This chapter covered implementation specific details for Vforce on the Cray XD1, as well as two processing objects created with Vforce and corresponding XD1 FPGA bitstreams. The first, an FFT, is a drop-in replacement for the existing VSIPL++ FFT processing object. The second processing object is a time-domain block adaptive beamformer. The beamforming processing object has a large granularity and breaks the application into two components: weight computation and weight application. Weight computation is always performed in software, while weight application runs
either in software or on an SPP. The beamformer is also designed to take significant advantage of GPP and SPP processing simultaneously. The next chapter describes benchmarking procedures used to test the two processing objects and presents an analysis of the results.
Chapter 5
Experiments & Results

This chapter covers the experiments that were run using the FFT and beamforming Vforce processing objects. The FFT testing focused on examining the overhead introduced by Vforce, while the beamforming results focused on task concurrency and performance relative to the previously existing Mercury implementation [2].

5.1 FFT

One of the features of Vforce is that it allows a program to automatically use SPP hardware for computation when possible; otherwise it performs the same computation on a GPP. To test the use of Vforce, two scenarios were examined:

1. Vforce hardware versus native API hardware: The Vforce FFT uses one of the system’s SPP to run the FFT and is compared to a program written for the specific system that uses the custom API for that system’s SPP. This scenario examines the overheads Vforce introduces when executing kernels on SPPs. The same SPP kernel is used in both cases, so any differences in performance
between the two are due to overhead Vforce adds.

- RECORDED INFORMATION
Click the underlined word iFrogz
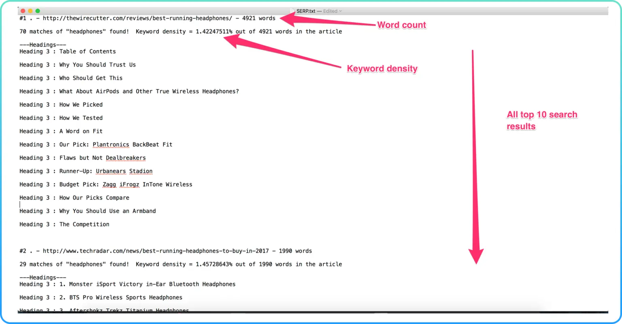The height and width of the screenshot is (324, 622). pyautogui.click(x=129, y=185)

- TASK TO COMPLETE
Reproduce the entire Vforce passage word for word.

- TASK OUTPUT
This chapter covered implementation specific details for Vforce on the Cray XD1, as well as two processing objects created with Vforce and corresponding XD1 FPGA bitstreams. The first, an FFT, is a drop-in replacement for the existing VSIPL++ FFT processing object. The second processing object is a time-domain block adaptive beamformer. The beamforming processing object has a large granularity and breaks the application into two components: weight computation and weight application. Weight computation is always performed in software, while weight application runs
either in software or on an SPP. The beamformer is also designed to take significant advantage of GPP and SPP processing simultaneously. The next chapter describes benchmarking procedures used to test the two processing objects and presents an analysis of the results.
Chapter 5
Experiments & Results

This chapter covers the experiments that were run using the FFT and beamforming Vforce processing objects. The FFT testing focused on examining the overhead introduced by Vforce, while the beamforming results focused on task concurrency and performance relative to the previously existing Mercury implementation [2].

5.1 FFT

One of the features of Vforce is that it allows a program to automatically use SPP hardware for computation when possible; otherwise it performs the same computation on a GPP. To test the use of Vforce, two scenarios were examined:

1. Vforce hardware versus native API hardware: The Vforce FFT uses one of the system’s SPP to run the FFT and is compared to a program written for the specific system that uses the custom API for that system’s SPP. This scenario examines the overheads Vforce introduces when executing kernels on SPPs. The same SPP kernel is used in both cases, so any differences in performance
between the two are due to overhead Vforce adds.